## WORK ORDER
Find the line containing "Task: Dismiss the Wiki Loves Earth banner" in the entries below. Restate it and each line after it, word for word, up to and including the line containing "Viewport: 1456px width, 819px height.".

## TASK INPUTS
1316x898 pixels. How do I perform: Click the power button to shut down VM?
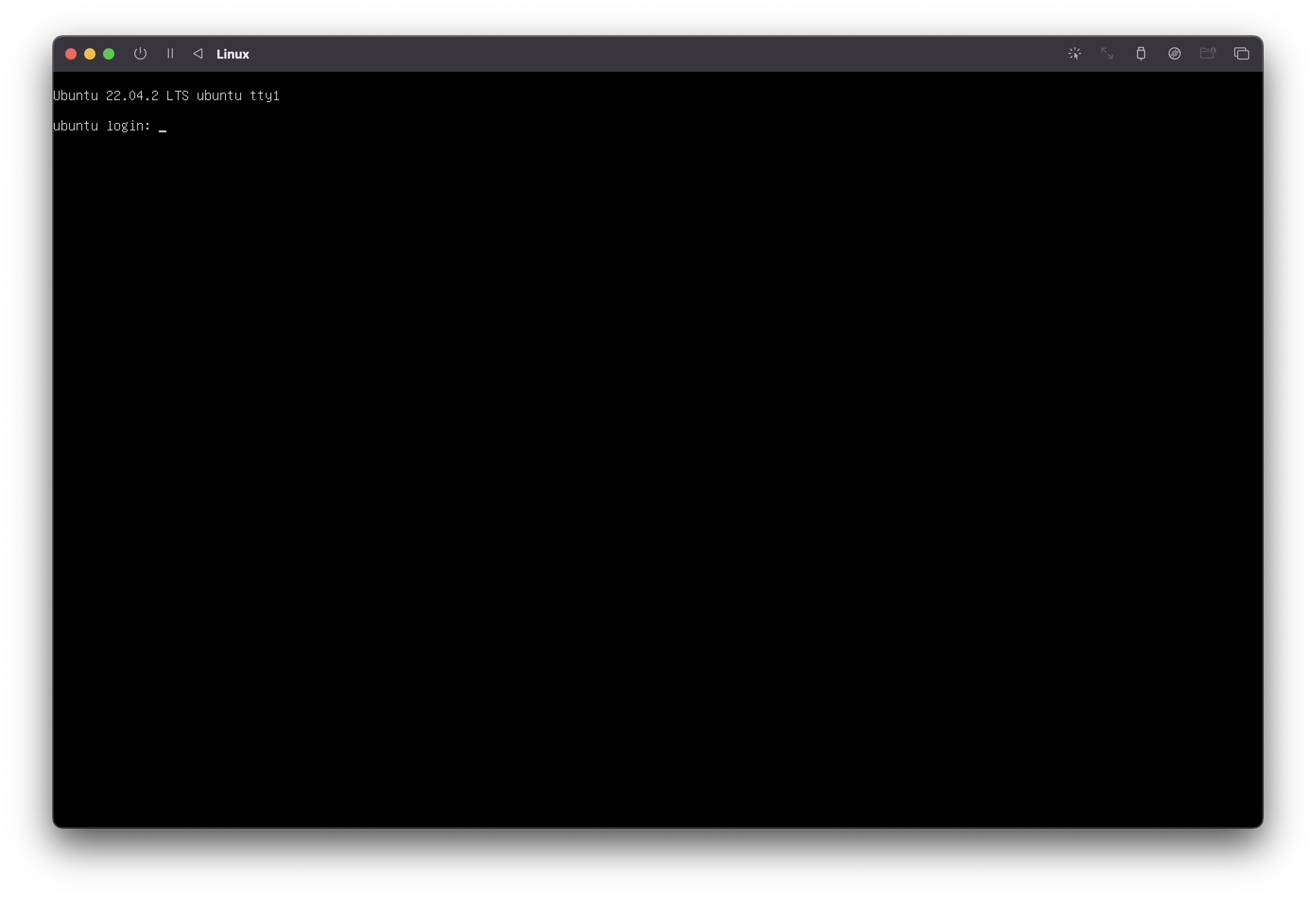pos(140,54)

==

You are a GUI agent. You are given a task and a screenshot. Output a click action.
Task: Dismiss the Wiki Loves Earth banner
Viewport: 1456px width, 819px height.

## ANSWER BOX
Task: Dismiss the Wiki Loves Earth banner
Viewport: 1456px width, 819px height.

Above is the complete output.